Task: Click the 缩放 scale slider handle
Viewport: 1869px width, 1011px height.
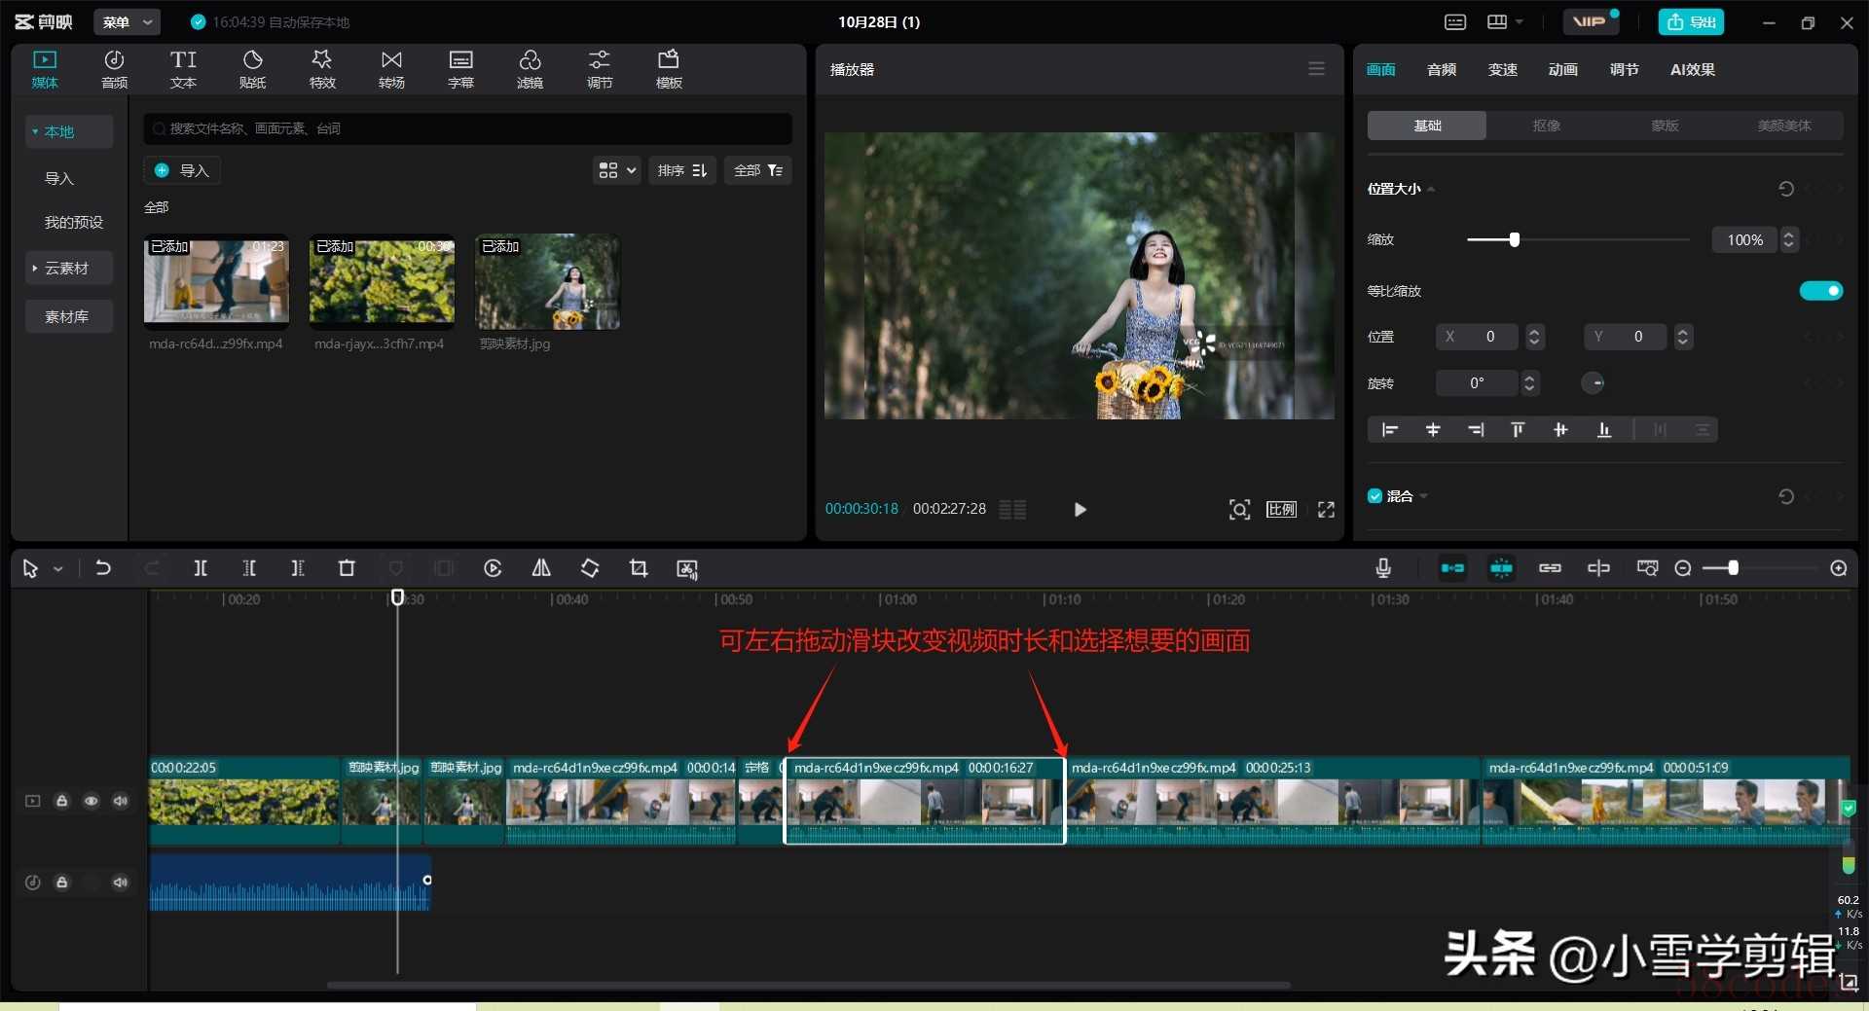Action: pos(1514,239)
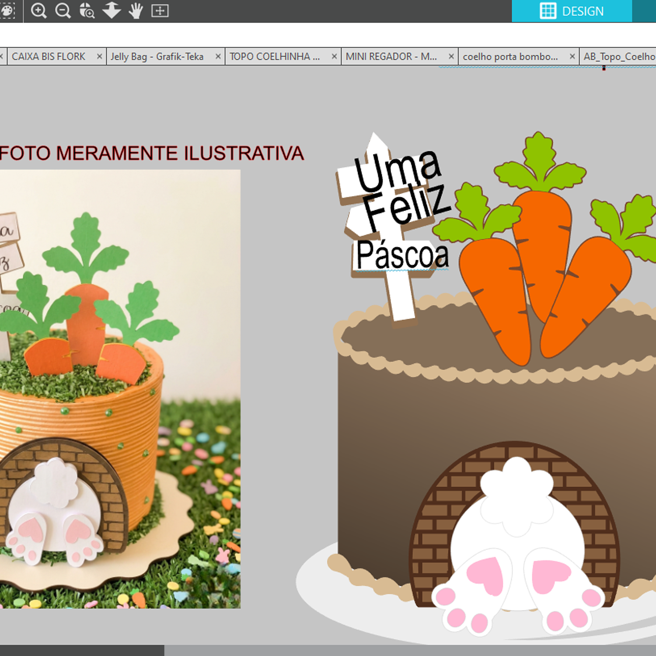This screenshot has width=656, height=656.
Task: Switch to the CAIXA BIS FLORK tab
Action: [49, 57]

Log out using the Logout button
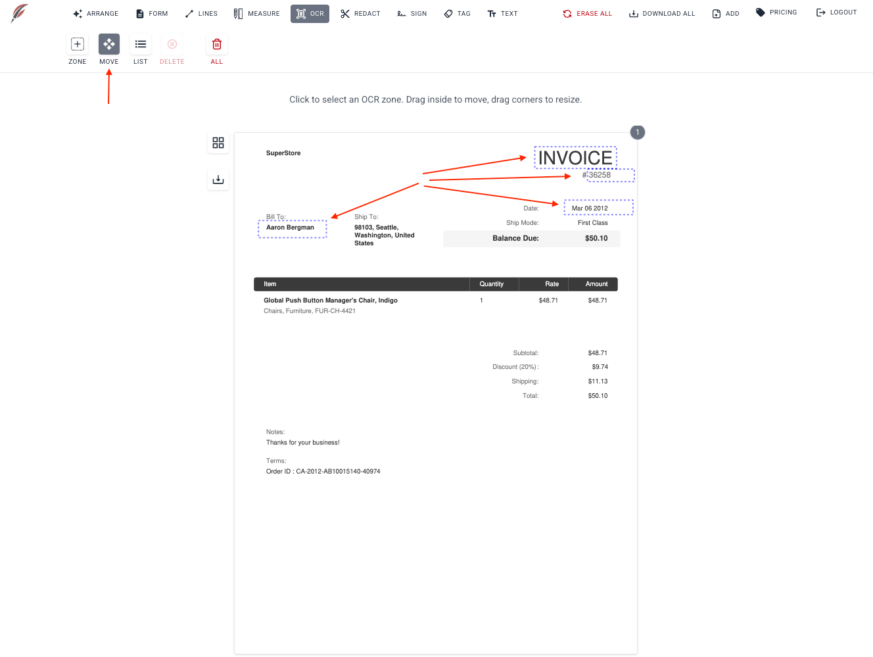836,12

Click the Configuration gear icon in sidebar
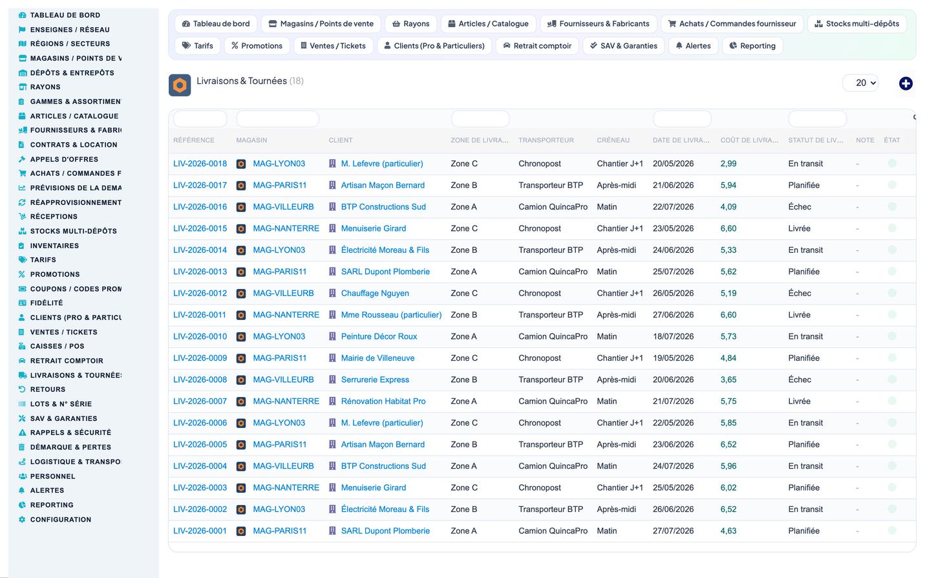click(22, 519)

——

Required work
When a line carries an image, skip the image and repeat everything else above exactly as written.

Solution for this problem
Task: Click the 缩放 scale slider handle
Viewport: 1869px width, 1011px height.
Action: pos(1514,239)
This screenshot has width=656, height=656.
Task: Switch to the CAIXA BIS FLORK tab
Action: [49, 57]

Log out using the Logout button
836,12

Click the Configuration gear icon in sidebar
click(22, 519)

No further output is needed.